We retain records of transaction amounts, dates, and associated client identifiers for our accounting and tax obligations (see Section 8).
System Lens Evaluation is operated from Japan. Japan has received an adequacy decision from the UK (under Article 45 UK GDPR), meaning the UK recognises Japan's data protection standards as equivalent. No additional safeguards are required for transfers between the UK and Japan.
Several of our service providers are based in the United States. We ensure transfers are protected by Standard Contractual Clauses (SCCs) or, where applicable, UK International Data Transfer Agreements (IDTAs) approved by the ICO.
Our tester network includes individuals located globally, including in the EU, UK, Japan, and other countries. We apply UK GDPR protections to all data subjects regardless of location.
| Data type | Retention period | Reason |
|---|---|---|
| Client contracts and engagement records | 6 years from project end | UK Limitation Act 1980 / contractual claims period |
| Payment and invoice records | 7 years from transaction date | Japanese tax law (5 years) and UK HMRC requirements (6 years), retaining the longer period |
| Tester profiles (active) | Duration of active tester status + 12 months | Operational need |
| Tester profiles (inactive / deregistered) | 12 months after last activity or deregistration | Legitimate interest; then deleted or anonymised |
| NDA records | 6 years from signing | Contractual / dispute resolution |
| Test submissions and evaluation data | 3 years from project completion | Operational need and dispute resolution |
| Contact form enquiries (not converted) | 12 months | Legitimate interest in managing our pipeline |
| Stripe transaction records | As per Stripe's own retention policy | Stripe is an independent controller for compliance purposes |
Under UK GDPR, if you are a UK or European data subject, you have the following rights:
Request a copy of the personal data we hold about you.
Ask us to correct inaccurate or incomplete data about you.
Ask us to delete your data where there is no longer a lawful reason to hold it.
Ask us to pause processing your data in certain circumstances.
Receive your data in a structured, commonly-used format.
Object to processing based on legitimate interests.
Withdraw consent at any time where processing is consent-based (e.g. email notifications).
We do not use automated decision-making or profiling that produces legal effects.
Japanese data subjects also have rights under Japan's Act on the Protection of Personal Information (APPI), including the right to disclosure, correction, and suspension of use of personal information. These rights can be exercised using the same contact details in Section 13.
We will respond to all rights requests within one calendar month. We will not charge a fee in most cases.
In the event of a personal data breach, we will notify the ICO within 72 hours where required and inform affected individuals without undue delay.
We review this notice at least annually and whenever there are material changes to how we process personal data.
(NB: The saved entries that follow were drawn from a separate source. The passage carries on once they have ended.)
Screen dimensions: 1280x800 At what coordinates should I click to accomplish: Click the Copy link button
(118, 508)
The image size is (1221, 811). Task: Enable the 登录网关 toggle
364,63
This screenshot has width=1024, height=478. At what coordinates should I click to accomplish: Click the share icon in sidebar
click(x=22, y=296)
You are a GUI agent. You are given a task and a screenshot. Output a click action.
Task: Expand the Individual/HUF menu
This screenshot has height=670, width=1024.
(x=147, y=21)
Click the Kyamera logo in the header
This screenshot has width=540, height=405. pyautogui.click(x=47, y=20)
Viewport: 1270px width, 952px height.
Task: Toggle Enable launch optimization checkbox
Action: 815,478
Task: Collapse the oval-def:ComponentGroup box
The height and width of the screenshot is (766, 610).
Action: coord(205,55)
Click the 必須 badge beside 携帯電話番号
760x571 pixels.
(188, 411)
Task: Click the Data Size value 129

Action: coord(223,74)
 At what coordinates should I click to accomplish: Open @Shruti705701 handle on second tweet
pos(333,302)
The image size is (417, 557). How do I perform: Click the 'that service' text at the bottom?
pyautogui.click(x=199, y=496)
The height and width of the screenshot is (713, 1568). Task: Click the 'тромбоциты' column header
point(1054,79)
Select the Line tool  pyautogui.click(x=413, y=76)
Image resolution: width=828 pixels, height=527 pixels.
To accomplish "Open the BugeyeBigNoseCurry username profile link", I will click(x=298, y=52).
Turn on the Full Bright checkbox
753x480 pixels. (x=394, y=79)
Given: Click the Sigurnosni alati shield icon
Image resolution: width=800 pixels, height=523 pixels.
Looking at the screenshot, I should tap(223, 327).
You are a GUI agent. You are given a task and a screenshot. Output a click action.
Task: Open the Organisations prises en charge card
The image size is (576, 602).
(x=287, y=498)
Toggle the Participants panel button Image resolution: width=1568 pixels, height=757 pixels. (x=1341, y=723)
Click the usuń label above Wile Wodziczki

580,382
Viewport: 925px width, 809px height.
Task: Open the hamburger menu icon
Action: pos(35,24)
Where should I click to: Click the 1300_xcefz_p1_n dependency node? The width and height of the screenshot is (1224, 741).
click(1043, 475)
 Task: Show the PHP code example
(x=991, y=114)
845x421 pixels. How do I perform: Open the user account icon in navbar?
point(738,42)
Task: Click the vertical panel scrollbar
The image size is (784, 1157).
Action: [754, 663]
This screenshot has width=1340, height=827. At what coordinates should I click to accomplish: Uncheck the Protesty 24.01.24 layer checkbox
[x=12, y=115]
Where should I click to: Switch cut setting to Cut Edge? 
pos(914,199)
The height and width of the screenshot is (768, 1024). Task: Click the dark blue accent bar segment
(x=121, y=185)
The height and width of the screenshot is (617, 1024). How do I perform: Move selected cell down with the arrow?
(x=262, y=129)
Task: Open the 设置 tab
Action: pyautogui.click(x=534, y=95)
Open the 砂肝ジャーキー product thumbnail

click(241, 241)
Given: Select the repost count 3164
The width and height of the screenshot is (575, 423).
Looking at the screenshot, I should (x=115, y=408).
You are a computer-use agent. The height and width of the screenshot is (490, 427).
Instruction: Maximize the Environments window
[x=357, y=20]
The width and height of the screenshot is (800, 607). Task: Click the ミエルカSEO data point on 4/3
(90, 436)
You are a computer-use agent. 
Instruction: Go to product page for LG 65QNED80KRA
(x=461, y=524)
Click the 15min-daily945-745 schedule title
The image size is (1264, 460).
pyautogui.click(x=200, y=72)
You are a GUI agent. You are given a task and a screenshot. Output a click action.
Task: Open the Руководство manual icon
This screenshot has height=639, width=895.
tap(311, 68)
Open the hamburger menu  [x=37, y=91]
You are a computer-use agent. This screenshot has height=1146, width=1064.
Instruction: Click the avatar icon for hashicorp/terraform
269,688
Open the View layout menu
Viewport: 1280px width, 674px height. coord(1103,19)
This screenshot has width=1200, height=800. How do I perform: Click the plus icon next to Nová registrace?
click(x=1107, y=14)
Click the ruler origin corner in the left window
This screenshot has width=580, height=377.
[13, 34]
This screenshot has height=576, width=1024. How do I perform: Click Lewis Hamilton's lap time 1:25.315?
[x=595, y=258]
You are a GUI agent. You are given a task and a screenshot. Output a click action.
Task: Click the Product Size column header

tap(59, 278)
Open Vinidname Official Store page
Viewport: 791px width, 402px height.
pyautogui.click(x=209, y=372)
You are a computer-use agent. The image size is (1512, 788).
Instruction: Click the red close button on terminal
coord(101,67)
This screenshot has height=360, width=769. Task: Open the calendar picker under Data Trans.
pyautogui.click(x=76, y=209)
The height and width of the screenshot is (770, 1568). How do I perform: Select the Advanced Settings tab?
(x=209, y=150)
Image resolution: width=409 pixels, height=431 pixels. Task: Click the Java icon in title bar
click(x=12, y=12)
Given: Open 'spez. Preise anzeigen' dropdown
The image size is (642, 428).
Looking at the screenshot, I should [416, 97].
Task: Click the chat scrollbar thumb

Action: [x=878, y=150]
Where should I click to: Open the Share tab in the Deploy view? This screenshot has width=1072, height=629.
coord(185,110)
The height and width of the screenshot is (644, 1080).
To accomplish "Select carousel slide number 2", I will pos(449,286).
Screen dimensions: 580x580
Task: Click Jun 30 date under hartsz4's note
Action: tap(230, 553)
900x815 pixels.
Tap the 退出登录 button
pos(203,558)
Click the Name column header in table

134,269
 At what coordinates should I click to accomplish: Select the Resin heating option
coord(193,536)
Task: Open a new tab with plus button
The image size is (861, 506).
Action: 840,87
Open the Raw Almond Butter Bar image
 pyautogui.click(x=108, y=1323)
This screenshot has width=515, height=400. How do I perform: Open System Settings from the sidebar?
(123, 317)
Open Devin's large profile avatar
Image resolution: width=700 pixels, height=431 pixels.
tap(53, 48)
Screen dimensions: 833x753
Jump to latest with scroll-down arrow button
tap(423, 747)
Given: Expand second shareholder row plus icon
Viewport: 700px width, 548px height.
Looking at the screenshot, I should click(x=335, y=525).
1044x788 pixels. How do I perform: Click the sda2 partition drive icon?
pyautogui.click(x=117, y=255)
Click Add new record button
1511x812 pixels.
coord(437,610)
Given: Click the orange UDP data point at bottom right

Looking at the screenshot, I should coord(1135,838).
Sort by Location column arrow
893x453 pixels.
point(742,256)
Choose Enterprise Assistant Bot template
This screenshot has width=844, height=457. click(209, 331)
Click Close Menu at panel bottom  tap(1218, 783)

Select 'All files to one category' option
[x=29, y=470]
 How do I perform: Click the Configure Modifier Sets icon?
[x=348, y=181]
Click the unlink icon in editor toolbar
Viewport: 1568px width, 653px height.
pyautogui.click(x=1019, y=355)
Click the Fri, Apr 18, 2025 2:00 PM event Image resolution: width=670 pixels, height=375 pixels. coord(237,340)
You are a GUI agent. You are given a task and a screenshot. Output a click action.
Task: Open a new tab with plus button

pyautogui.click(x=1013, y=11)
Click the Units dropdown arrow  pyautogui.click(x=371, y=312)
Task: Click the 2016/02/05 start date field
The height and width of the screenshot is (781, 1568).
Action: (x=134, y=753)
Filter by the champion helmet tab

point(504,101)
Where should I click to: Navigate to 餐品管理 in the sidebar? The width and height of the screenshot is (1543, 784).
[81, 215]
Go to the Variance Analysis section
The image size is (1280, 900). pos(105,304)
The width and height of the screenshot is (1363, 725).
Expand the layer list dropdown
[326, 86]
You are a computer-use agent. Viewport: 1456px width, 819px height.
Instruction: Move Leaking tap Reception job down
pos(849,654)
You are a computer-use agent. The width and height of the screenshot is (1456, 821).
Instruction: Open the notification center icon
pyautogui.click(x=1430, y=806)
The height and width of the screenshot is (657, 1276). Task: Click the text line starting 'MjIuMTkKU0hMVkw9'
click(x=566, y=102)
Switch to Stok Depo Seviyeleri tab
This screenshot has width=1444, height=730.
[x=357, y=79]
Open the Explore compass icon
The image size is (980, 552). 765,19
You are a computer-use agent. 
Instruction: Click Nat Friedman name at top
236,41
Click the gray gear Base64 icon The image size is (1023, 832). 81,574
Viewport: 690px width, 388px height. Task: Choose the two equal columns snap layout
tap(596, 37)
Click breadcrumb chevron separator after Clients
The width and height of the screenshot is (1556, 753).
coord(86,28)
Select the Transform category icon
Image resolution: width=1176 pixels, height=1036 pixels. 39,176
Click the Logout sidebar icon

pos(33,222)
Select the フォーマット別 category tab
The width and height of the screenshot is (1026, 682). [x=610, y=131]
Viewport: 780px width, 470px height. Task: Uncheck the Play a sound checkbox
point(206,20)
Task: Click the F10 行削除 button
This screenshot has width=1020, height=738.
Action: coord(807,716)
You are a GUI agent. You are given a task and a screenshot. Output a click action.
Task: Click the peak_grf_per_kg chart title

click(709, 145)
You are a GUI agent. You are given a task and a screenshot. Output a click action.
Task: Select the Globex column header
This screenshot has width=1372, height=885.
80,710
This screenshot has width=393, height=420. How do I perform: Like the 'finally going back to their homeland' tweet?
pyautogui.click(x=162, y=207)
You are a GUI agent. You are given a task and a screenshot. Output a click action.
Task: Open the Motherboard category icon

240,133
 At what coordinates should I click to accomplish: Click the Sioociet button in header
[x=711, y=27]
The "last reviewed" date at the top will be updated accordingly.
Where changes are significant, active clients and testers will be notified by email before the changes take effect.
システムレンズ評価 (System Lens Evaluation)
Operated by: Kirsi Erin Page
📧 Email: privacy@systemlensevaluation.com
For UK/European data subjects, you may also contact us in relation to ICO registration ZC149156 via Hidden Insight Labs Ltd, 71–75 Shelton Street, Covent Garden, London, WC2H 9JQ.
Website: ico.org.uk/make-a-complaint
Phone: 0303 123 1113
Post: ICO, Wycliffe House, Water Lane, Wilmslow, Cheshire, SK9 5AF
Website: ppc.go.jp/en
We would appreciate the opportunity to address any concerns directly before you contact a supervisory authority.